Two of the big banks, Westpac and ANZ, outlined ambitious cost-cutting programs in last month’s interim reports but Macquarie Securities has cast doubt on these plans, saying none of the big banks have delivered on these programs in the past and there is no reason to think they will succeed on this occasion.
Westpac’s plan is to cut operating expenses by around 40 per cent over the next three years. In 2019/20 the bank’s operating expenses were A$12.7 billion ($10.2 billion excluding notable items). Over the next three years it plans to bring its expense line down to $8 billion.
Westpac chief executive Peter King said the bank would reach its target by reducing the cost of notable items, such as litigation expenses and customer remediation, selling the non-core businesses that have been put into its specialist business division, continuing with its program of business simplification and having a smaller head office. Branch and staff numbers will fall.
ANZ said it would cut $900 million of expenses over the next two years, with the savings coming from the implementation of automation and digital banking services.
In a report headed “Promises, Promises”, Macquarie said it expects the majority of benefits to be competed away.
“Over the past five years investors have seen every major bank announce a major cost-out program with an ambitious target, which has largely failed to materialise,” the report said.
“Over the last five years banks claimed that they achieved significant productivity savings (ANZ has not historically disclosed its productivity benefits). However, inflation, investment in compliance and higher investment spend fully offset these benefits and banks’ ongoing expenses (excluding productivity benefits) grew by around 3 to 6 per cent, which has materially exceeded inflation.”
Macquarie has calculated that over the three years to the end of the 2019/20 financial year, Westpac’s expense base increased by 14 per cent, CBA’s by 10 per cent, NAB’s by 10 per cent and ANZ’s by just 2 per cent.

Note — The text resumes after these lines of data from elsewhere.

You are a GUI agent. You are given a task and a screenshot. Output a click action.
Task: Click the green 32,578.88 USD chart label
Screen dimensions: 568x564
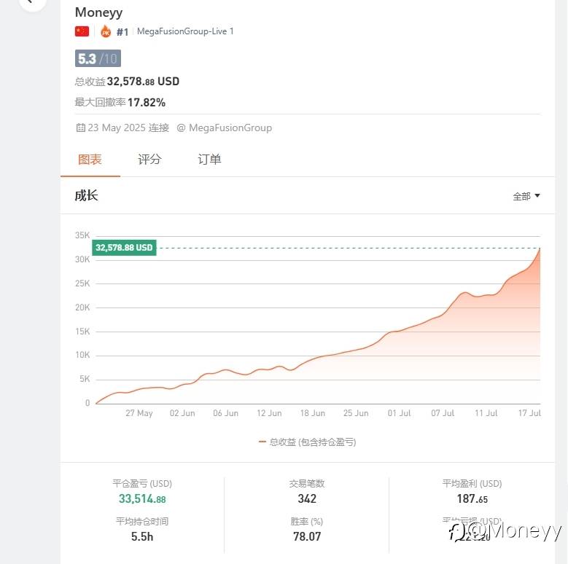click(124, 248)
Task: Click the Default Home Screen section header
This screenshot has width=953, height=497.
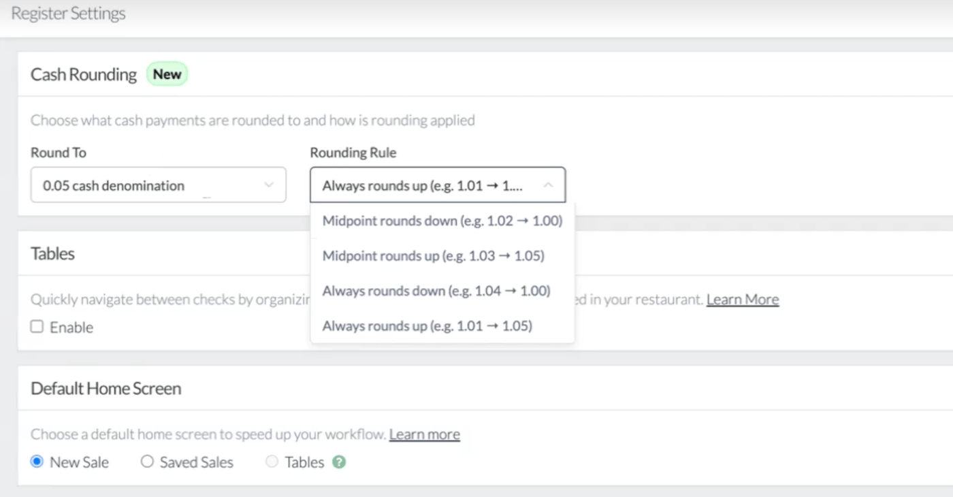Action: tap(105, 388)

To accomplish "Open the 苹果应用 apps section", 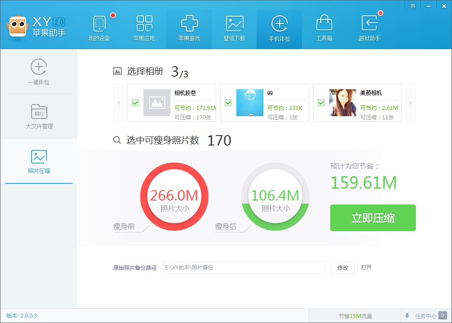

In recent years banks’ expenses have been impacted by a significant increase in compliance-related spend, a higher level of amortisation and expensing of projects, as well as remediation activity and fines.
“While we anticipate the level of remediation activity to normalise, we expect compliance related spend to remain elevated,” the report said.
Macquarie said it has more confidence in Commonwealth Bank and ANZ achieving productivity benefits ahead of NAB and Westpac.
“ANZ’s high pre-FY16 expense growth had been a significant driver in its ability to contain expenses better than peers in subsequent years. However, we believe it will be more challenging for ANZ to materially outperform peers on costs without damaging the franchise in the future.
“We expect NAB to continue investing and improving systems and believe management’s expectations of declining investment spend are unrealistic.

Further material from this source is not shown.